Element and text position data

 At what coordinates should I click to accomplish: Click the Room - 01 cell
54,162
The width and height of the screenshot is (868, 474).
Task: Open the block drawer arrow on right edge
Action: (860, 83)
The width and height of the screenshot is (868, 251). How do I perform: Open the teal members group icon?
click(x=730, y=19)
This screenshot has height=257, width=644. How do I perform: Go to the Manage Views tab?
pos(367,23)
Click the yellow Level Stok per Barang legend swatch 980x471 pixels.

• [Exercise objective] Starting with the line that contains "This screenshot has" and going on through the end of the material, write out every line again, adding -88 to each coordinate in the answers. Leave all other lines unchanged.

• [Answer for this exercise]
This screenshot has height=257, width=644. How do I perform: Go to the Manage Views tab?
pos(279,-65)
Click the yellow Level Stok per Barang legend swatch 980x471 pixels.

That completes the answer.